Google Unveils Enhanced Gemini Nano for Pixel 9 Series: Multimodal Capabilities and Hardware Requirements Explained
Posted on May 1, 2024 by Vinoth
Google‘s Pixel 9 series will introduce an upgraded version of Gemini Nano, the company announced at its annual developer conference, aka Google I/O, on Tuesday. The new version will boast multimodal capabilities and can discern context from images, videos, sounds, and spoken language. It requires more powerful hardware, specifically the Neural Processing Units (NPUs), and might not be compatible with older Pixels.
Pixel 9 to bring an improved Gemini Nano
Gemini Nano is a mini version of Google’s generative AI model Gemini (formerly Bard). It is designed to run on smartphones and is the brain behind certain on-device AI features on the Pixel 8 series, including the Pixel 8a. The tool powers the Summarize feature in the Recorder app and Smart Reply in Gboard, among other things. However, its functionality is mostly limited to processing text inputs.
Advertisement
With the Pixel 9 series, Google plans to add new capabilities to Gemini Nano. A teaser posted by the company shows the AI tool explaining the scene in front of the device using its camera. “Hey, what do you think is happening here?” Gemini Nano is asked, pointing to the stage before the Google I/O kicked off. It identified the scene. “It looks like people are setting up for a large event, perhaps a conference or presentation,” it replied.

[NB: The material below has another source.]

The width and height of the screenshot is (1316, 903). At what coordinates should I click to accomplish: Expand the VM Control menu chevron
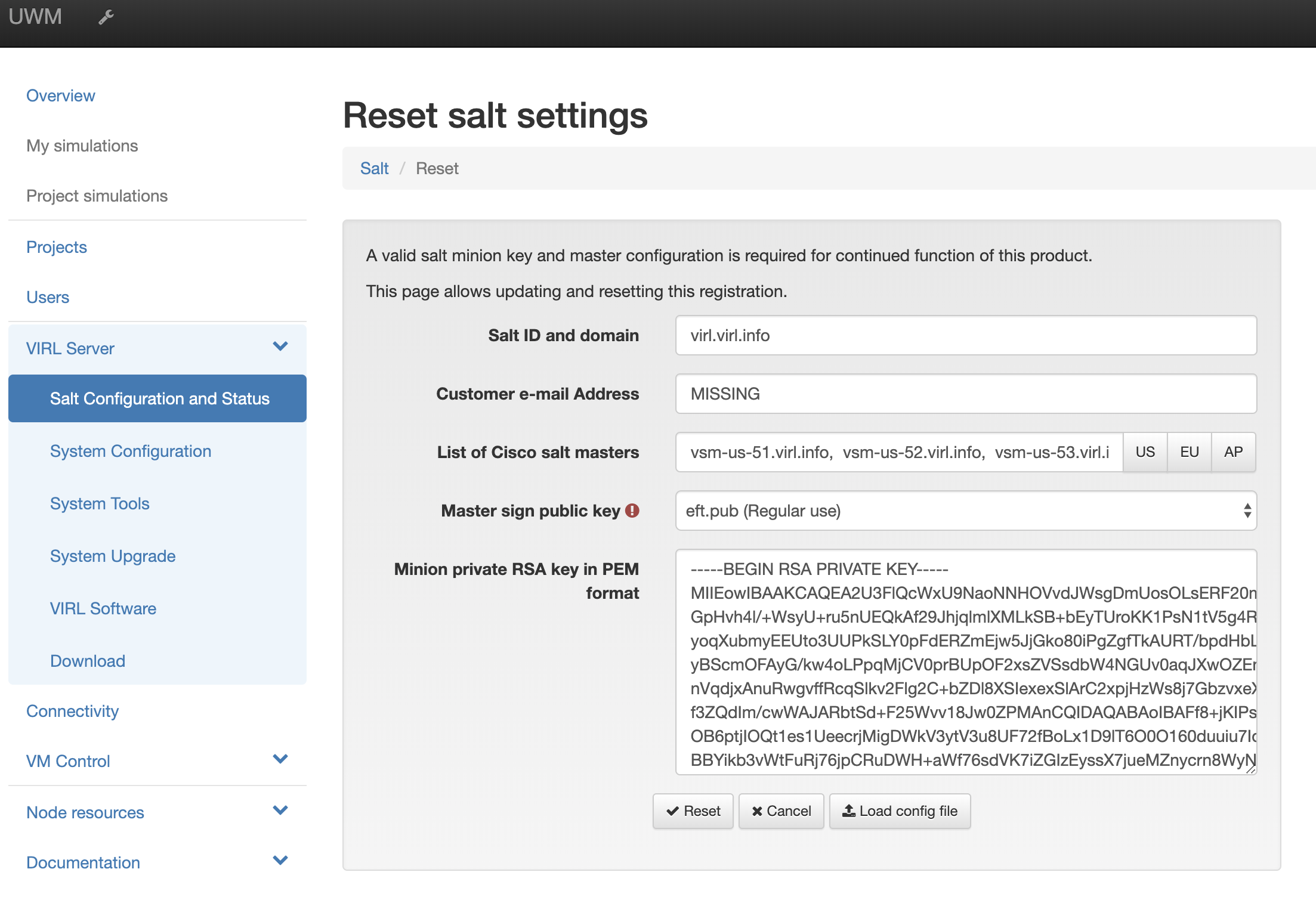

The tool goes on to converse about the scene with the user, responding to various questions. The demo suggests the upgraded version of Gemini Nano can identify real-world images and discern context accurately. Google plans to use the tool to improve its TalkBack feature to help people with blindness or low vision. It can describe unlabeled photos better than before without requiring an active internet connection.